Report on the company’s risk exposure

Proactive risk management, as consistently practiced in the voestalpine Group, helps safeguard the Group’s long-term viability and enhance its value, making it a key success factor. Risk management guidelines are embedded in a Group-wide standard operating procedure. The risk management system is continuously updated and further developed. In order to achieve corporate goals in the best possible way, the systematic risk management process helps management to identify risks at an early stage and initiate suitable precautionary measures to avert or avoid dangers. In the interests of sustainable, responsible, and value-oriented corporate management, risk management is an integral part of decision-making and business processes in all areas of the company and at all hierarchical levels, and includes the responsible use of resources and the environment, as well as compliance with regulatory requirements. Risk management covers both the strategic and operational levels. It is a key element for the Group’s sustainable success and makes a significant contribution to the successful implementation of the corporate strategy and the objectives derived from it.

Strategic risk management serves to evaluate and safeguard strategic planning for the future. The strategy is reviewed as to its conformity with the Group’s strategic objectives in order to ensure value-added growth through optimal resource allocation. Opportunities identified through the risk management process are integrated into strategic planning and actively followed up. Operational risk management, which also ensures conformity with the Group’s strategy, is based on a standardized process conducted several times a year across the Group (“identify and analyze, assess, address, document, and monitor”).

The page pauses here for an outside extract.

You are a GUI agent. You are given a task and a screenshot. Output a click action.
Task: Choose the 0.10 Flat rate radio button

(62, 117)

• A comprehensive checklist is available to support risk identification. It is regularly reviewed as to its relevance and updated as necessary.
• Identified risks are appraised using a nine-field assessment matrix that evaluates possible losses and the likelihood of occurrence. Essentially, this involves documenting operational, market, procurement, technology, financial, human resource, compliance, IT, and environmental risks as well as other sustainability risks at both the strategic and operational levels.
• Risk mitigation measures follow different strategies, such as “avoid,” “reduce,” “transfer,” and combinations thereof, based on the Group’s risk appetite and risk-bearing capacity. Where no further measures appear economically viable, a risk may also be accepted. Local management is responsible for defining and implementing the measures.
• The risk management process, including documentation and monitoring, is supported by a dedicated web-based IT solution.

Each operational unit has designated risk managers who, in coordination with the respective management, actively drive the risk management process within their units and also hold decentralized responsibility for its implementation. The findings of the risk management process are also part of the regular divisional and Group controlling meetings, in which significant changes in the risk landscape are reported at the business unit or divisional level. There is also regular, close coordination with sustainability management at divisional and Group levels. The Management Board of voestalpine AG receives standardized reports on risk management every six months as well as on an ad hoc basis when required. Overall responsibility for risk management lies with the Management Board of voestalpine AG.

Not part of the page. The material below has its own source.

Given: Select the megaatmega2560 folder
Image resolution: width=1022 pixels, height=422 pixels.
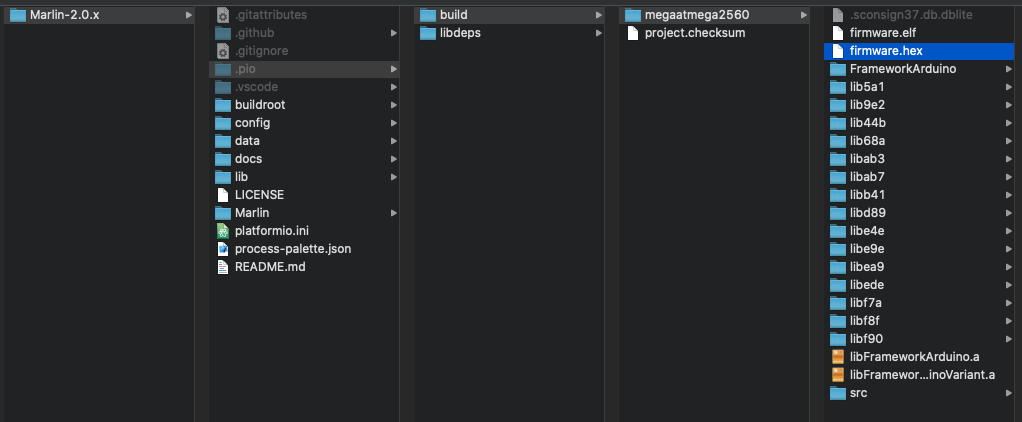Looking at the screenshot, I should 714,15.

Among other things, the Audit Committee of voestalpine AG continuously addresses issues relating to risk management and the internal control system (ICS), as well as the monitoring thereof. Both risk management and the internal control are integral components of existing management systems within the voestalpine Group. Internal Audit monitors all key operational and business processes, their associated risks including related controls, as well as the ICS. As regards both the reporting on, and the appraisal of, audit results, Internal Audit acts as an independent in-house department not bound by instructions. The functionality of the established risk management system is in turn reviewed annually by an external auditor (Rule 83 of the Austrian Code of Corporate Governance). The Audit Committee receives semi-annual reports on risk management and the internal control system.